- **DIRECTIONS**
Rewrite the lines below, putting "screen-control agent" in place of "GUI agent" and leaving everything else as it is.

(Data records)

— Start —

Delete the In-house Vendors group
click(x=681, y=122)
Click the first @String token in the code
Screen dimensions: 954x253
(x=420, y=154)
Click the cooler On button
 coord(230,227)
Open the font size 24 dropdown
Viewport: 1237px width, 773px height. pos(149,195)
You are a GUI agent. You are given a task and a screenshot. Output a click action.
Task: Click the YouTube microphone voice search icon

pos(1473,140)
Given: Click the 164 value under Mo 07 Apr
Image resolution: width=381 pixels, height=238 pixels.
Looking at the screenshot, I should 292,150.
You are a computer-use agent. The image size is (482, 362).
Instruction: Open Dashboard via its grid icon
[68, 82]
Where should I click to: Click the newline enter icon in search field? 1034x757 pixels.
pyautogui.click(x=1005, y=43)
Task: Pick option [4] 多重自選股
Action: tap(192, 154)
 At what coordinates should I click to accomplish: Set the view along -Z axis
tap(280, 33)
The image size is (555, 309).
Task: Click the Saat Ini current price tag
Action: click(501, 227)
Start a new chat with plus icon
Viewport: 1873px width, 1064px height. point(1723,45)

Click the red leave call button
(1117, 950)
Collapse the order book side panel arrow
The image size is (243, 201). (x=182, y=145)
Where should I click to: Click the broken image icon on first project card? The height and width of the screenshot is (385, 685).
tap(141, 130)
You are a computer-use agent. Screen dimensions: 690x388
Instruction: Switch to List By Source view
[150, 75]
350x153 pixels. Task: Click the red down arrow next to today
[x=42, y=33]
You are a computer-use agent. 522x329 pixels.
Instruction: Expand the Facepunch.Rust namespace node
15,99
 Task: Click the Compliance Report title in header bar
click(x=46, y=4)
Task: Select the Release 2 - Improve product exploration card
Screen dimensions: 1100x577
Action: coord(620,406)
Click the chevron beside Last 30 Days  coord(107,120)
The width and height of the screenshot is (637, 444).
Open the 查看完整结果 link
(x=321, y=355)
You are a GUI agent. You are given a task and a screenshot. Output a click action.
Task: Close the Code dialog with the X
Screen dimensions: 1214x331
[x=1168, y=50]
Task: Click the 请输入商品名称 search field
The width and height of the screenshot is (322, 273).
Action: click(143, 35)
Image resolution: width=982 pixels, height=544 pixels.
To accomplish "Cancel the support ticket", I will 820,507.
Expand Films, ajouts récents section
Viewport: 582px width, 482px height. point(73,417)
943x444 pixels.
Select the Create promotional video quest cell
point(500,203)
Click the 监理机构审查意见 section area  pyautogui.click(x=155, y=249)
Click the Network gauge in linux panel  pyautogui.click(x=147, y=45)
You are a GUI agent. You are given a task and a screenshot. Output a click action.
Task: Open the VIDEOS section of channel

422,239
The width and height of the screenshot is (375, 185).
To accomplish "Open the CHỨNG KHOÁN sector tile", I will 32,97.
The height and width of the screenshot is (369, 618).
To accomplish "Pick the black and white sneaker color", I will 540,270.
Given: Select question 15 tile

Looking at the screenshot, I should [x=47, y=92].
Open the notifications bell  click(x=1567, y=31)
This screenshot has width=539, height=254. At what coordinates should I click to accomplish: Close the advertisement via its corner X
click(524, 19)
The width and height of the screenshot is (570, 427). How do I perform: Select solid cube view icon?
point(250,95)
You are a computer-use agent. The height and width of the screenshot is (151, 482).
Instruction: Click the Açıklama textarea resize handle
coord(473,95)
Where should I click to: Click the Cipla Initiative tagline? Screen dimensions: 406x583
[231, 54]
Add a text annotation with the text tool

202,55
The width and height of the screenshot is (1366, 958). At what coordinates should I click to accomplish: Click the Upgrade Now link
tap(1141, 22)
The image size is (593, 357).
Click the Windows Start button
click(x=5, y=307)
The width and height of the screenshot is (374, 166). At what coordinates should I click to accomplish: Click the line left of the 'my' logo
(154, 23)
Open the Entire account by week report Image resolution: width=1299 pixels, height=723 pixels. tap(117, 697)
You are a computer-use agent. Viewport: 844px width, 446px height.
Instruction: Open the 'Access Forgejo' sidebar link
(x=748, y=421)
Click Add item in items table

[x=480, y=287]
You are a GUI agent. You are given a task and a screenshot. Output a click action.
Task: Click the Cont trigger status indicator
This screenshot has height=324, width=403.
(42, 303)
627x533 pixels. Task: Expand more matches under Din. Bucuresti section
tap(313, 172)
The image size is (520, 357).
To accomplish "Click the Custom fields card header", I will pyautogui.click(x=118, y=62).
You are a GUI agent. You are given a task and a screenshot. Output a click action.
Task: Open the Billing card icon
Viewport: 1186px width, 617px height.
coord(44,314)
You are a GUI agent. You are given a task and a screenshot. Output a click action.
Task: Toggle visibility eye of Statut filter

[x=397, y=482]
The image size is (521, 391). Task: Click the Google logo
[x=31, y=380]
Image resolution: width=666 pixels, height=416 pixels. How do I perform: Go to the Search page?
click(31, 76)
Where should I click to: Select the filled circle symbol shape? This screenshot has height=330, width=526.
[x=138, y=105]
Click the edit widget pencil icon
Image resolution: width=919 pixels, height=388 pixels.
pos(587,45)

— End —

- **SOLUTION**
Delete the In-house Vendors group
click(x=681, y=122)
Click the first @String token in the code
Screen dimensions: 954x253
(x=420, y=154)
Click the cooler On button
 coord(230,227)
Open the font size 24 dropdown
Viewport: 1237px width, 773px height. pos(149,195)
You are a screen-control agent. You are given a task and a screenshot. Output a click action.
Task: Click the YouTube microphone voice search icon

pos(1473,140)
Given: Click the 164 value under Mo 07 Apr
Image resolution: width=381 pixels, height=238 pixels.
Looking at the screenshot, I should 292,150.
You are a computer-use agent. The image size is (482, 362).
Instruction: Open Dashboard via its grid icon
[68, 82]
Where should I click to: Click the newline enter icon in search field? 1034x757 pixels.
pyautogui.click(x=1005, y=43)
Task: Pick option [4] 多重自選股
Action: tap(192, 154)
 At what coordinates should I click to accomplish: Set the view along -Z axis
tap(280, 33)
The image size is (555, 309).
Task: Click the Saat Ini current price tag
Action: click(501, 227)
Start a new chat with plus icon
Viewport: 1873px width, 1064px height. point(1723,45)

Click the red leave call button
(1117, 950)
Collapse the order book side panel arrow
The image size is (243, 201). (x=182, y=145)
Where should I click to: Click the broken image icon on first project card? The height and width of the screenshot is (385, 685).
tap(141, 130)
You are a computer-use agent. Screen dimensions: 690x388
Instruction: Switch to List By Source view
[150, 75]
350x153 pixels. Task: Click the red down arrow next to today
[x=42, y=33]
You are a computer-use agent. 522x329 pixels.
Instruction: Expand the Facepunch.Rust namespace node
15,99
 Task: Click the Compliance Report title in header bar
click(x=46, y=4)
Task: Select the Release 2 - Improve product exploration card
Screen dimensions: 1100x577
Action: coord(620,406)
Click the chevron beside Last 30 Days  coord(107,120)
The width and height of the screenshot is (637, 444).
Open the 查看完整结果 link
(x=321, y=355)
You are a screen-control agent. You are given a task and a screenshot. Output a click action.
Task: Close the Code dialog with the X
Screen dimensions: 1214x331
[x=1168, y=50]
Task: Click the 请输入商品名称 search field
The width and height of the screenshot is (322, 273).
Action: click(143, 35)
Image resolution: width=982 pixels, height=544 pixels.
To accomplish "Cancel the support ticket", I will 820,507.
Expand Films, ajouts récents section
Viewport: 582px width, 482px height. point(73,417)
943x444 pixels.
Select the Create promotional video quest cell
point(500,203)
Click the 监理机构审查意见 section area  pyautogui.click(x=155, y=249)
Click the Network gauge in linux panel  pyautogui.click(x=147, y=45)
You are a screen-control agent. You are given a task and a screenshot. Output a click action.
Task: Open the VIDEOS section of channel

422,239
The width and height of the screenshot is (375, 185).
To accomplish "Open the CHỨNG KHOÁN sector tile", I will 32,97.
The height and width of the screenshot is (369, 618).
To accomplish "Pick the black and white sneaker color", I will 540,270.
Given: Select question 15 tile

Looking at the screenshot, I should [x=47, y=92].
Open the notifications bell  click(x=1567, y=31)
This screenshot has width=539, height=254. At what coordinates should I click to accomplish: Close the advertisement via its corner X
click(524, 19)
The width and height of the screenshot is (570, 427). How do I perform: Select solid cube view icon?
point(250,95)
You are a computer-use agent. The height and width of the screenshot is (151, 482).
Instruction: Click the Açıklama textarea resize handle
coord(473,95)
Where should I click to: Click the Cipla Initiative tagline? Screen dimensions: 406x583
[231, 54]
Add a text annotation with the text tool

202,55
The width and height of the screenshot is (1366, 958). At what coordinates should I click to accomplish: Click the Upgrade Now link
tap(1141, 22)
The image size is (593, 357).
Click the Windows Start button
click(x=5, y=307)
The width and height of the screenshot is (374, 166). At what coordinates should I click to accomplish: Click the line left of the 'my' logo
(154, 23)
Open the Entire account by week report Image resolution: width=1299 pixels, height=723 pixels. tap(117, 697)
You are a computer-use agent. Viewport: 844px width, 446px height.
Instruction: Open the 'Access Forgejo' sidebar link
(x=748, y=421)
Click Add item in items table

[x=480, y=287]
You are a screen-control agent. You are given a task and a screenshot. Output a click action.
Task: Click the Cont trigger status indicator
This screenshot has height=324, width=403.
(42, 303)
627x533 pixels. Task: Expand more matches under Din. Bucuresti section
tap(313, 172)
The image size is (520, 357).
To accomplish "Click the Custom fields card header", I will pyautogui.click(x=118, y=62).
You are a screen-control agent. You are given a task and a screenshot. Output a click action.
Task: Open the Billing card icon
Viewport: 1186px width, 617px height.
coord(44,314)
You are a screen-control agent. You are given a task and a screenshot. Output a click action.
Task: Toggle visibility eye of Statut filter

[x=397, y=482]
The image size is (521, 391). Task: Click the Google logo
[x=31, y=380]
Image resolution: width=666 pixels, height=416 pixels. How do I perform: Go to the Search page?
click(31, 76)
Where should I click to: Select the filled circle symbol shape? This screenshot has height=330, width=526.
[x=138, y=105]
Click the edit widget pencil icon
Image resolution: width=919 pixels, height=388 pixels.
pos(587,45)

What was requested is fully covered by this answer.